Mauritanie : à dromadaire ou en voiture ?

• L'info en plus

• Tests dans le nez et dans la gorge : Les tests sont généralement réalisés dans les narines. Il arrive parfois que cet examen ait lieu dans la gorge. C’est alors moins douloureux pour les intéressés !

• Sénégal : 

Pour entrer au Sénégal : Un test RT-PCR Covid-19 négatif datant de moins de sept jours à compter de la date de rendu des résultats délivrés par un laboratoire situé dans l’Etat où le passager a commencé le voyage et figurant sur la liste des laboratoires agréés par cet Etat ou par un organisme sanitaire international reconnu par les Autorités sanitaires compétentes du pays d’origine ou de départ, est requis pour tout passager embarquant pour un aéroport du Sénégal.

• Mauritanie 

Ce pays possède une côte d'environ 800 km ouverte sur l'océan Atlantique. Au nord, elle est limitrophe du Sahara occidental et de l'Algérie, à l'ouest et au sud du Mali et du Sénégal. Nouakchott, la capitale, est au bord de l'océan et compte un million d'habitants. 

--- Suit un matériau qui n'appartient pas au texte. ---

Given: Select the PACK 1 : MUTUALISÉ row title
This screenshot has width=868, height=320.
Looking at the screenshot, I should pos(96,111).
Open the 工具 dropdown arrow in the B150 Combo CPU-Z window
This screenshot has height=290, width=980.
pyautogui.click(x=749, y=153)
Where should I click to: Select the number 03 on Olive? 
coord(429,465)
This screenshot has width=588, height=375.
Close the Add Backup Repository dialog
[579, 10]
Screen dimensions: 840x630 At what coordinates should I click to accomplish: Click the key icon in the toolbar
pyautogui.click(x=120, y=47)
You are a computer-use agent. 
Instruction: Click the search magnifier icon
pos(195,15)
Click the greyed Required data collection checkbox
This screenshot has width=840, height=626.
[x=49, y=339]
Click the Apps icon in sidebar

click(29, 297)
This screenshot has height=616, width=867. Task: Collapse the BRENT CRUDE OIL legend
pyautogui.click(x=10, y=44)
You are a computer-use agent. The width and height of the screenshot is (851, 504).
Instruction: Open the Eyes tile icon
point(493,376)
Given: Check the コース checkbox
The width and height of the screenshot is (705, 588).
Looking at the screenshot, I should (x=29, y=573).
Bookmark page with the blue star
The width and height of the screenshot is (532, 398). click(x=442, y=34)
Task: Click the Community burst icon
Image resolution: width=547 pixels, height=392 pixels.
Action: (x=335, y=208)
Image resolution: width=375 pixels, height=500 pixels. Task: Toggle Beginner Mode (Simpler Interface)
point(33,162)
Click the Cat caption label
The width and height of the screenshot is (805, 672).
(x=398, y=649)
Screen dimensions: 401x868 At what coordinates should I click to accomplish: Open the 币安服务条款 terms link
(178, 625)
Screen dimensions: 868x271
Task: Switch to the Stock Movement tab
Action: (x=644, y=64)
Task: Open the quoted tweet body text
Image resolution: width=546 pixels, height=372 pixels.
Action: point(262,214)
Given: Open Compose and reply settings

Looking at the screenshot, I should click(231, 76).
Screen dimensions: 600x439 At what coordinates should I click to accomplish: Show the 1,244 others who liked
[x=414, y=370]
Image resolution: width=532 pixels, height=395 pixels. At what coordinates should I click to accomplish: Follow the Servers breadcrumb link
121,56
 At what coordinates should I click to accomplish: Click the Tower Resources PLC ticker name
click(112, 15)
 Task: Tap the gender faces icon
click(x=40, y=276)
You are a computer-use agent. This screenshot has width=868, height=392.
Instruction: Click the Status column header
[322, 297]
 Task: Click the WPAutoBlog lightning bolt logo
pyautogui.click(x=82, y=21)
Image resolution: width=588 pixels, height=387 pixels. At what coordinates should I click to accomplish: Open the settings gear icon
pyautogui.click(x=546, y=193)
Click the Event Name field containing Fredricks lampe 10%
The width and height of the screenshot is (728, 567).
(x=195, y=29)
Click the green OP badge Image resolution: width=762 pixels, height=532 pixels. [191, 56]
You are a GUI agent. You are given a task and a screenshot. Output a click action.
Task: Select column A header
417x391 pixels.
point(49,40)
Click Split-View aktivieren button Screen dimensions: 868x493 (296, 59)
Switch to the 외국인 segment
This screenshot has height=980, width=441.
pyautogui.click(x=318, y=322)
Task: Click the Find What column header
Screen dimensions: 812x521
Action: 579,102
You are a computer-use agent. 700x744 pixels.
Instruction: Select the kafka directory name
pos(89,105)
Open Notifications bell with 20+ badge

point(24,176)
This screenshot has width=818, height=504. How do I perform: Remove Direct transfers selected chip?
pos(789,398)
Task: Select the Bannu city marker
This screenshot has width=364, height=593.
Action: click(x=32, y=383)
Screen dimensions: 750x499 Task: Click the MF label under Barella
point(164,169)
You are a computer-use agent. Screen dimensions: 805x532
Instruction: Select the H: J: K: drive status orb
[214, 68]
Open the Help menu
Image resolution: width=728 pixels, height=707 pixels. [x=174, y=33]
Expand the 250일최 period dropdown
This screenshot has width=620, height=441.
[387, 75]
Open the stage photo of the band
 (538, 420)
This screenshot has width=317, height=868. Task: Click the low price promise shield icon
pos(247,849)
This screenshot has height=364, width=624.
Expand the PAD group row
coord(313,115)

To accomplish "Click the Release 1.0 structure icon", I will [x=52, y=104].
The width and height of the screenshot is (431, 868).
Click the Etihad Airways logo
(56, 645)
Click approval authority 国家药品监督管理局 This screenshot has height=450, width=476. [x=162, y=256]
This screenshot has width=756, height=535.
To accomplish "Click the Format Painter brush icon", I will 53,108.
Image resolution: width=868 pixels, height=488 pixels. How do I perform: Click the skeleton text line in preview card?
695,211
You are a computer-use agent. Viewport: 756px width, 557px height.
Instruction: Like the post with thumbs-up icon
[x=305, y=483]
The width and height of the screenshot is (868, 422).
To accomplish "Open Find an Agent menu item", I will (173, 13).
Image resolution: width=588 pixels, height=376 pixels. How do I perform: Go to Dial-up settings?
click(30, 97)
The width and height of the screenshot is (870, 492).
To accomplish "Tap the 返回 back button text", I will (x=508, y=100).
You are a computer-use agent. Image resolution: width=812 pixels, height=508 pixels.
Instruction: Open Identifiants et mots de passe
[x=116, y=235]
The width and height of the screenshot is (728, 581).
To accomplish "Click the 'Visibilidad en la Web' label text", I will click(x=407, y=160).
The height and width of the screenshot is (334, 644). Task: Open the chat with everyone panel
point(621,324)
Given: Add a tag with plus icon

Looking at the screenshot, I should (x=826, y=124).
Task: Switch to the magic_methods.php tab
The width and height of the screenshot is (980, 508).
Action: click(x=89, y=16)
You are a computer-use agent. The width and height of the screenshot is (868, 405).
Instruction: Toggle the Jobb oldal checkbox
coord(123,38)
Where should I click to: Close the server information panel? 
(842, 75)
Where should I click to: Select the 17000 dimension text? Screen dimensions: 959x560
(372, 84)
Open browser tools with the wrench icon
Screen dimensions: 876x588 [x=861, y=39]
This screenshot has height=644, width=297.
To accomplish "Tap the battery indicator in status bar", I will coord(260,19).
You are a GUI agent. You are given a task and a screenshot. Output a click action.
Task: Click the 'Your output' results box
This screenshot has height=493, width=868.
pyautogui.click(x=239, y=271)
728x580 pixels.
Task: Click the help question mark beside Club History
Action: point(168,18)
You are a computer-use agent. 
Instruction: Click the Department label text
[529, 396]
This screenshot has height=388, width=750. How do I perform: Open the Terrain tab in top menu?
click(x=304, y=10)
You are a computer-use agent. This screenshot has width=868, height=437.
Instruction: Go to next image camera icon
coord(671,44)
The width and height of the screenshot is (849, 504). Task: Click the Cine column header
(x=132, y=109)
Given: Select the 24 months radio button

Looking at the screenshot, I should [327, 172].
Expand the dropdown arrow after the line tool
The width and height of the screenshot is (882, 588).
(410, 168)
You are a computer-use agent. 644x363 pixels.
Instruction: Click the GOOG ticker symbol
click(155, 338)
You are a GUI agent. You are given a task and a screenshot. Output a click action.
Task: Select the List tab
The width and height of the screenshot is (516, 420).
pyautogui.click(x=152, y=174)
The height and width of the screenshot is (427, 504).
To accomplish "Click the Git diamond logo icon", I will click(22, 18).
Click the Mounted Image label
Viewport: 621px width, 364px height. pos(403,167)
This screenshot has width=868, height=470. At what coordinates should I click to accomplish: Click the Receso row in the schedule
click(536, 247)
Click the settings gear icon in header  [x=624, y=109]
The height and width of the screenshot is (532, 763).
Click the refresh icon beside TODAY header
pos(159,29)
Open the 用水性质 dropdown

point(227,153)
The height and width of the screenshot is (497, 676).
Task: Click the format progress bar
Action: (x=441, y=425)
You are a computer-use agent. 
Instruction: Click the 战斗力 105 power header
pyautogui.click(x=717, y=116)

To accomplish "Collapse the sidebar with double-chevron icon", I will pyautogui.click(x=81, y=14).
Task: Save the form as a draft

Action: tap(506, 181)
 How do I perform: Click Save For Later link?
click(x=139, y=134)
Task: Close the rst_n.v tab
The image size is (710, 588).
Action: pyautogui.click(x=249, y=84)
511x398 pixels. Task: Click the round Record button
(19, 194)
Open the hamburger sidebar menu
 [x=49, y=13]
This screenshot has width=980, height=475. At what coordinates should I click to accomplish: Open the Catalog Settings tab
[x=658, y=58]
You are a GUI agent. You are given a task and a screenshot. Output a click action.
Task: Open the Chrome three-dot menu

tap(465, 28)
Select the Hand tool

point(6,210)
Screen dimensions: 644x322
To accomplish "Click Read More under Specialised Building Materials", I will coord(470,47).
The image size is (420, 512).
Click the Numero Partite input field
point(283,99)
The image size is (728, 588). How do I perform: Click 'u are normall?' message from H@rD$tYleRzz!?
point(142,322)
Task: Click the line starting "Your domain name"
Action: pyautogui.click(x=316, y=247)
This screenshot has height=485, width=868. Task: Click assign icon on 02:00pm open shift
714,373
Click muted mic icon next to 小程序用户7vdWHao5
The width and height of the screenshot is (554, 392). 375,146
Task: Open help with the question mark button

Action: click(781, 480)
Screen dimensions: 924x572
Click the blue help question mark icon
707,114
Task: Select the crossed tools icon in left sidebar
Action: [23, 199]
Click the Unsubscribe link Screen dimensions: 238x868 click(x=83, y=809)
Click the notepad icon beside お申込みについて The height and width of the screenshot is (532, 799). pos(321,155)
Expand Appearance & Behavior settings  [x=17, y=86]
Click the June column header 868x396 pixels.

C’est un pays pluriethnique majoritairement peuplé d'une communauté arabe et berbère dans laquelle se distinguent deux groupes : les Maures arabo-berbères dits « Maures blancs » ou Beidanes (qui représenteraient 40 %), et les Haratins dits « Maures noirs », anciens esclaves arabophones, d'origine Bafour (qui seraient 30 % de la population), et d'un ensemble noir-africain composé de plusieurs ethnies, telles que les Peuls, Soninkés, Wolofs et Bambaras, qui représenteraient 30 % de la population (source Wikipedia).

Mariée mauritanienne. Admirez la beauté des mains...
L'amitié entre les peuples. Sur cette photo d'archives, on reconnaît Cheikh Saad Bouh Kamara, professeur émérite de sociologie décédé en décembre 2019, sa famille et Ioannis Polychroniadis, collaborateur de Christian de Moncade. Consultant international en développement, Cheikh Saad Bouh Kamara a été vice-président de la Fédération internationale des ligues des droits de l'homme (FIDH) et président de la Commission électorale nationale indépendante (Ceni) de Mauritanie. Emprisonné à trois reprises, il est l'auteur de plusieurs ouvrages dont "Afrique Espérance" (2011), un essai dans lequel il présente les réussites africaines dans de nombreux secteurs du développement durable.





Dans la rue à Nouakchott, capitale de la Mauritanie
Scènes de la vie quotidienne 

Frontières : Les ressortissants non-mauritaniens sont actuellement autorisés à entrer dans le pays par voie aérienne sous réserve de justifier d’un test PCR négatif réalisé dans les 72 h avant l’arrivée en Mauritanie.

Gambie : Les frontières aériennes ont rouvert le 31 octobre dernier.